Thursday, January 28, 2010

Agree to Disagree (In Person)

E-mail has changed the way we communicate. The productivity improvements associated with everyday communication and the transfer of data and information has been a remarkable achievement for civilization. If the future is a race between good innovation and bad innovation - - e-mail clearly represents good innovation.

But e-mail is a perfect example of doing the right thing the wrong way in some cases. Constructive conversations regarding disputes or disagreeable subjects is one of those life's lessons that we are taught to address - - the quicker the better. But many times these disputes and disagreements are handled electronically - - without the context of emotion and feeling. Page after page of back and forth with emotional disconnection reinforcing a spirit of non-cooperation. It is typically easier - - people can make an emotional disconnection from the conversation. They end up typing things that they would never say in person. You don't get the emotional and physical impact your typed words have on someone - - the whole process ends up with a touch of “non-being” in it. The technology reinforces some of our worst characteristics - - a tendency to dislike verbal conversation face to face over difficult subjects. Engineering and engineers have a long track record with ineffective verbal conversation - - you are actually giving us a tool that gets us even further from effective communication on difficult and emotional issues.

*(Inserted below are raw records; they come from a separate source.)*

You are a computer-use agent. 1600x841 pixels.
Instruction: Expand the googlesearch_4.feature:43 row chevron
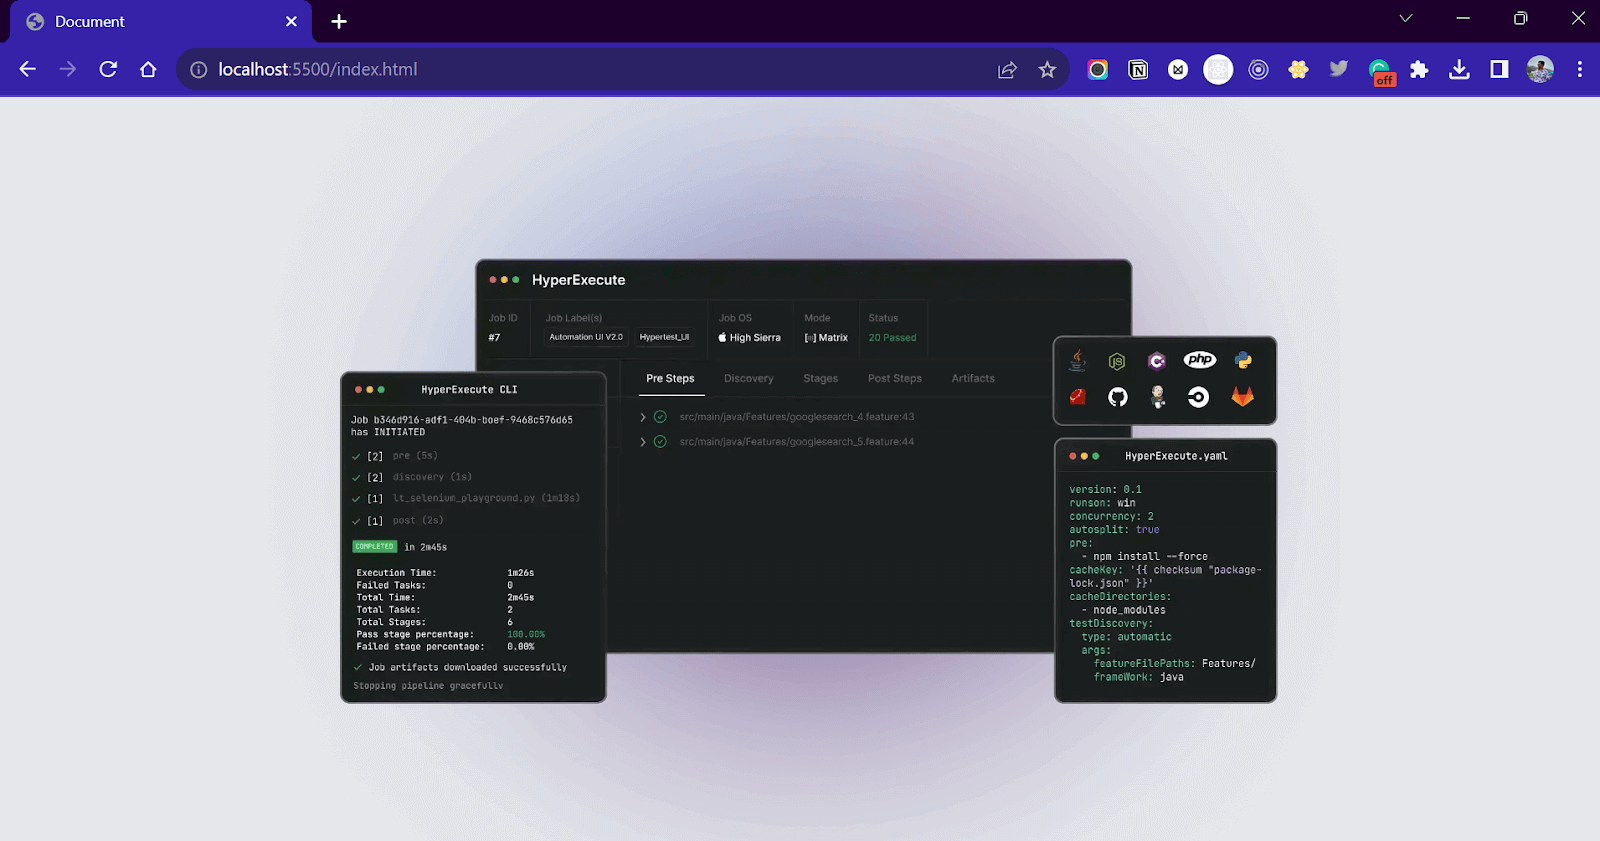[x=643, y=417]
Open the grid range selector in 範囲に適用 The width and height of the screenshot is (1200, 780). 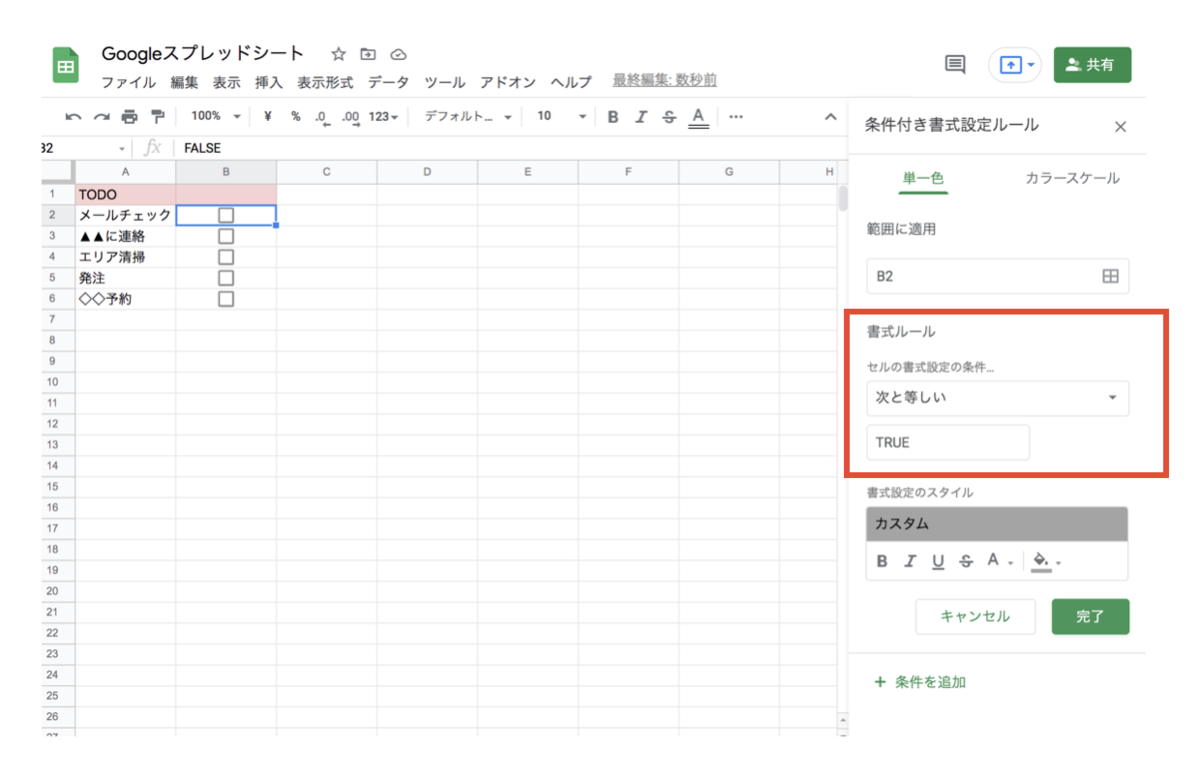click(x=1111, y=276)
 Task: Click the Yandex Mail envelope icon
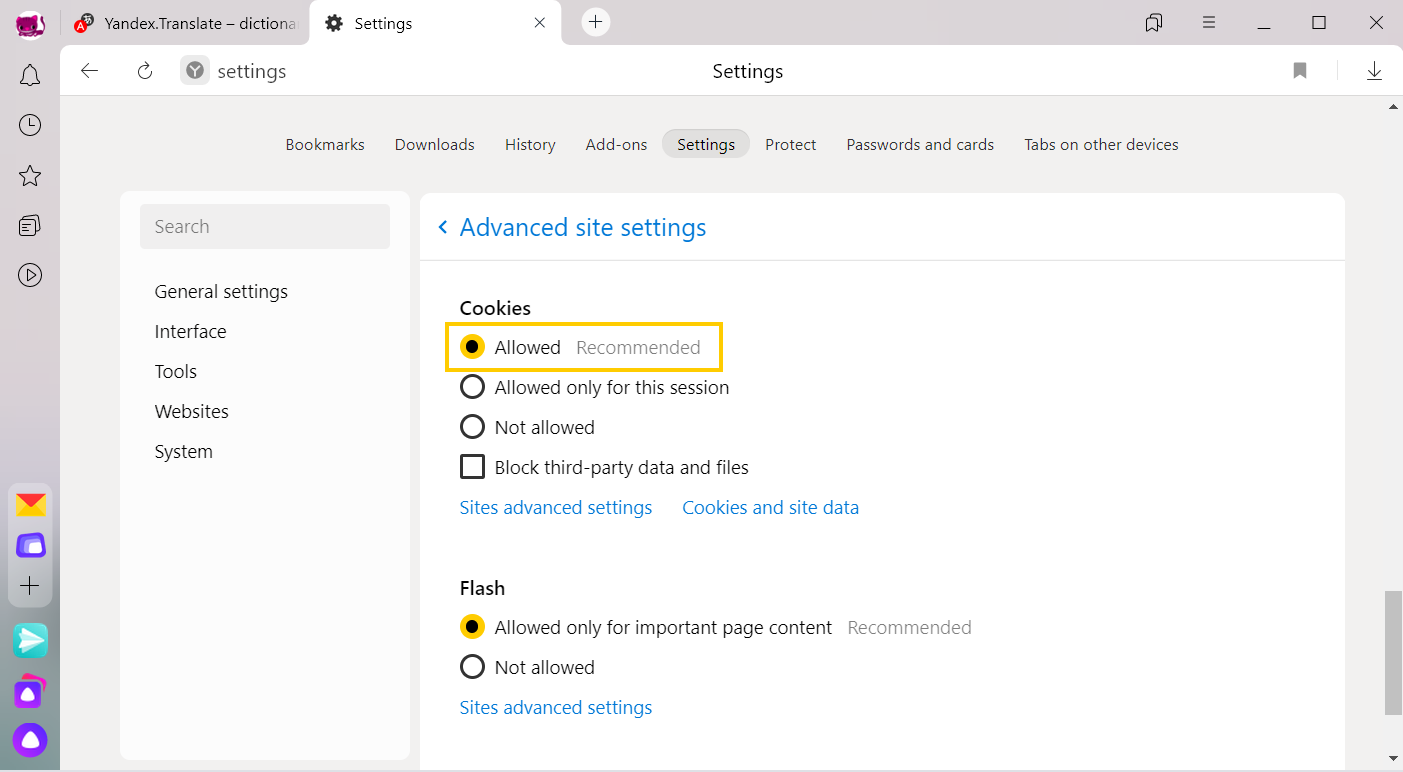tap(30, 505)
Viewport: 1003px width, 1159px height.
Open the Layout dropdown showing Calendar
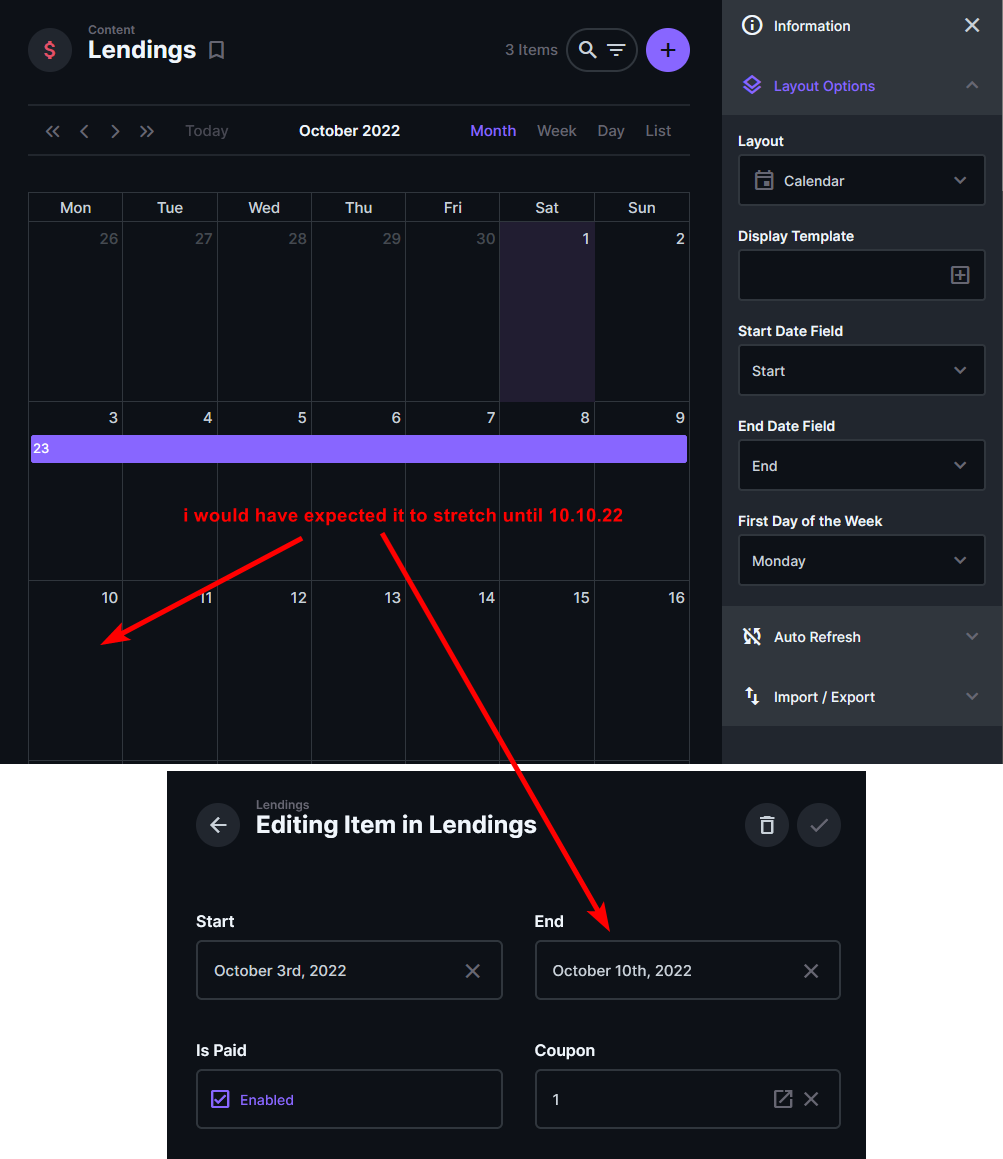860,180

The solution is not Emotions - - those graphical representations intended to represent a facial expression and to convey the sort of emotion that plain text does not. Attaching something like on the top row and far right - - probably does not add much to a text conversation on a billing dispute. None of these expressions convey true emotion and feeling - - especially in a world and culture where non-verbal responses and interpretations are critical elements to effective communications. Disagreements and disputes need to be handled in person. Don G. Lents, the chairman of Bryan Cave, the international law firm offers the following advice - - “You should never engage in a disagreement electronically. If you are going to disagree with somebody, you certainly don’t want to do it by e-mail, and if possible you don’t even want to do it by phone. You want to do it face to face.”

E-mail saves time, but being there says more. We will have to see if video conferencing really is “being there” in the context of disputes.